_Prompt_: Please reproduce the listing verbatim, starting at its first line and ending with the line that contains "[1024, 307]", both included.

_Entries supplied_:
-- start --
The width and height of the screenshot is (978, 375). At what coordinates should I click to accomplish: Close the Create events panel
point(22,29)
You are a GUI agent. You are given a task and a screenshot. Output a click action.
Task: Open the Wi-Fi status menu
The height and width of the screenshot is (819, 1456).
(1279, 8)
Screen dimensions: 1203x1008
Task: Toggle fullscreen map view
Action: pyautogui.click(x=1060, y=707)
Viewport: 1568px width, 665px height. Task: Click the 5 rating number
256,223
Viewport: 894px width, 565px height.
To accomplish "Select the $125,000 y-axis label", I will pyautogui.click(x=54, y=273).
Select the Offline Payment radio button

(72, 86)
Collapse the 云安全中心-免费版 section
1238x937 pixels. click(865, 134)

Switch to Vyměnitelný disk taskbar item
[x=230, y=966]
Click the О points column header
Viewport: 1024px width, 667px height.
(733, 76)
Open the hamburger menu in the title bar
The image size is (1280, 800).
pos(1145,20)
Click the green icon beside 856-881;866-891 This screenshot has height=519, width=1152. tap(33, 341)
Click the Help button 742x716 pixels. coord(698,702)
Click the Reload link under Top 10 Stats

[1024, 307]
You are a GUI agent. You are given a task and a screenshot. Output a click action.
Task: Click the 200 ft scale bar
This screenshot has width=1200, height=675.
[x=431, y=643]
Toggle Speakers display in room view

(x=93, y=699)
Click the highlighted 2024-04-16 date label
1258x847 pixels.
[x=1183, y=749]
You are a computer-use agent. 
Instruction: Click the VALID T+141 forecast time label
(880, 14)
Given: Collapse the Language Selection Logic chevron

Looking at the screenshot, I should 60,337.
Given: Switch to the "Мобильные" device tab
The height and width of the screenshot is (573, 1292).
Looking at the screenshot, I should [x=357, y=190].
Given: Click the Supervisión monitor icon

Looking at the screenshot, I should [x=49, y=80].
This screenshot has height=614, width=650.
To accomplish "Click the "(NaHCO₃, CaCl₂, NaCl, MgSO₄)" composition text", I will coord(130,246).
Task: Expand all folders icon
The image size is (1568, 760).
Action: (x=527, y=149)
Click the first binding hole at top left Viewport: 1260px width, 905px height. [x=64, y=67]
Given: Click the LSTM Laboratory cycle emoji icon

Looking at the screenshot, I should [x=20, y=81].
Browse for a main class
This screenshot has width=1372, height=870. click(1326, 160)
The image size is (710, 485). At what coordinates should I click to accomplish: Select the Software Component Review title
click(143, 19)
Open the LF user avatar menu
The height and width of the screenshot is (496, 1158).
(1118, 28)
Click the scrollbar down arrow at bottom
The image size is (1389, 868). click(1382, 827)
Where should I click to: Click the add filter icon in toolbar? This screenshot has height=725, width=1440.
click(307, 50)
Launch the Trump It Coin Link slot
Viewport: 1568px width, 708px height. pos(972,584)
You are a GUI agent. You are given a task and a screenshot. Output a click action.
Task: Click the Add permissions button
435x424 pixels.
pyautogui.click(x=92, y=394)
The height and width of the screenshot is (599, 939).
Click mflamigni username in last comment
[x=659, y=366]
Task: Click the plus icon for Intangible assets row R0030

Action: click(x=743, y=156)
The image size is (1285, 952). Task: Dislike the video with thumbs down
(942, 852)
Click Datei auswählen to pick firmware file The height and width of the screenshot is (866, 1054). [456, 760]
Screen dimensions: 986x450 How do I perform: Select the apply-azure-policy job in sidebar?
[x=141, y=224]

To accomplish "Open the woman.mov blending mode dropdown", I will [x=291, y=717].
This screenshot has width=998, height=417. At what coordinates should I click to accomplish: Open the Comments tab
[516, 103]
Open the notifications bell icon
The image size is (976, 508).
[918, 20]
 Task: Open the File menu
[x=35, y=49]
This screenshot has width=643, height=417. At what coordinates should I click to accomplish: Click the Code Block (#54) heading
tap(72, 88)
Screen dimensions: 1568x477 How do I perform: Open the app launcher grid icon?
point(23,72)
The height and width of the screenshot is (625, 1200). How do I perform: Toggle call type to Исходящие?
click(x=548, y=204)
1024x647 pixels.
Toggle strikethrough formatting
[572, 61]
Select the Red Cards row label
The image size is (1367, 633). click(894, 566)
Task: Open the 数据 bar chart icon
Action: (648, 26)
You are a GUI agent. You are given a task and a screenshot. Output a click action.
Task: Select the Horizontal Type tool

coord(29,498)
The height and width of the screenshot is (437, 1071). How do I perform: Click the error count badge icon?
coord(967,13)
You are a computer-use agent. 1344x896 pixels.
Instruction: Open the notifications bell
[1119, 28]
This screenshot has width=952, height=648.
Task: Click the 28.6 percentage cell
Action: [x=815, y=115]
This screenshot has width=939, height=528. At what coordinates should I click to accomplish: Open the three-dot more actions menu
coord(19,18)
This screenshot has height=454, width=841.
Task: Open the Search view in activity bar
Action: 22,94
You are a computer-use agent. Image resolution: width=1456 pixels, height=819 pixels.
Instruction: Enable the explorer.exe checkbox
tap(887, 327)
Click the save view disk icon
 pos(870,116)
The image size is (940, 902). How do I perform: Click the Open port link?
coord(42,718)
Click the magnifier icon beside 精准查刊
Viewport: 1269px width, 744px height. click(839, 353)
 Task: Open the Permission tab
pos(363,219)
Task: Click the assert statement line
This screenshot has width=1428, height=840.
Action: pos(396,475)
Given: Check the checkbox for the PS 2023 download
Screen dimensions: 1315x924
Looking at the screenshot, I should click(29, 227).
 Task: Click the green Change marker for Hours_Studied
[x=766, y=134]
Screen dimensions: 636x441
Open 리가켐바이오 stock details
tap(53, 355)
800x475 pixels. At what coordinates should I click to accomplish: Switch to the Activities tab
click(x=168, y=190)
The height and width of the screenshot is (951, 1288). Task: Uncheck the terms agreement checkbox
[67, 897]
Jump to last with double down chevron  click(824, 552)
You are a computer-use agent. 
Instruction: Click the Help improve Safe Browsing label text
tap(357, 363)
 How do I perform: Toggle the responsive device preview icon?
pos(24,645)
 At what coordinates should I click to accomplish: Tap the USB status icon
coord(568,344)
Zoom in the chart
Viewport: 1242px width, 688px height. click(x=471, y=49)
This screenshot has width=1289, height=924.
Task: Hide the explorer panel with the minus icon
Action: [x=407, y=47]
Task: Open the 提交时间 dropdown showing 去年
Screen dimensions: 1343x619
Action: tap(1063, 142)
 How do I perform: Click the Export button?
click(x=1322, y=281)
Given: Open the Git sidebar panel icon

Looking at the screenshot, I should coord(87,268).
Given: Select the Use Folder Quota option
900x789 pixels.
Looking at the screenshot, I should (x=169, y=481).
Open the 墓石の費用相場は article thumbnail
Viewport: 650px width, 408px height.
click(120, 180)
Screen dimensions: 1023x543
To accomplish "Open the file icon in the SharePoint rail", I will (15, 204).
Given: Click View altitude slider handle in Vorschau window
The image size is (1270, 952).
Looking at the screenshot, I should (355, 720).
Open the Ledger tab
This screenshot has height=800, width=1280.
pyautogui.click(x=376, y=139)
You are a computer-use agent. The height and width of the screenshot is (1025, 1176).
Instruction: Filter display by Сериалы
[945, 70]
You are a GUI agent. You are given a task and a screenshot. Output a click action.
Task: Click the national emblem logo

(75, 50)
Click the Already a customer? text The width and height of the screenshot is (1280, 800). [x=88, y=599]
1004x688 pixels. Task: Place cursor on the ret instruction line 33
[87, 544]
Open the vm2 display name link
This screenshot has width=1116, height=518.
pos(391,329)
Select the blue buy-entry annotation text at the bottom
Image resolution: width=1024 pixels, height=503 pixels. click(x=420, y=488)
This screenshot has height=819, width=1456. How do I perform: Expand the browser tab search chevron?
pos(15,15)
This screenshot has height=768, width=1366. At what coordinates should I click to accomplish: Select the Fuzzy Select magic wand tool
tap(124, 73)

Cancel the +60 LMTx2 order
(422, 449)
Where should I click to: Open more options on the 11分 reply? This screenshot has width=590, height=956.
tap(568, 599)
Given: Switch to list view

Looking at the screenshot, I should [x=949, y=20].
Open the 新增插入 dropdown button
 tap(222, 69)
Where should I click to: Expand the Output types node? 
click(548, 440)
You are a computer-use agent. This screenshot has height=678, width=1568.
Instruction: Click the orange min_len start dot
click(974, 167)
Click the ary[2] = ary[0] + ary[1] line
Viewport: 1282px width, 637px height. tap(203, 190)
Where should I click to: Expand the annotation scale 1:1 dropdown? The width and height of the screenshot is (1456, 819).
-- end --
_Reply_:
The width and height of the screenshot is (978, 375). At what coordinates should I click to accomplish: Close the Create events panel
point(22,29)
You are a GUI agent. You are given a task and a screenshot. Output a click action.
Task: Open the Wi-Fi status menu
The height and width of the screenshot is (819, 1456).
(1279, 8)
Screen dimensions: 1203x1008
Task: Toggle fullscreen map view
Action: pyautogui.click(x=1060, y=707)
Viewport: 1568px width, 665px height. Task: Click the 5 rating number
256,223
Viewport: 894px width, 565px height.
To accomplish "Select the $125,000 y-axis label", I will pyautogui.click(x=54, y=273).
Select the Offline Payment radio button

(72, 86)
Collapse the 云安全中心-免费版 section
1238x937 pixels. click(865, 134)

Switch to Vyměnitelný disk taskbar item
[x=230, y=966]
Click the О points column header
Viewport: 1024px width, 667px height.
(733, 76)
Open the hamburger menu in the title bar
The image size is (1280, 800).
pos(1145,20)
Click the green icon beside 856-881;866-891 This screenshot has height=519, width=1152. tap(33, 341)
Click the Help button 742x716 pixels. coord(698,702)
Click the Reload link under Top 10 Stats

[1024, 307]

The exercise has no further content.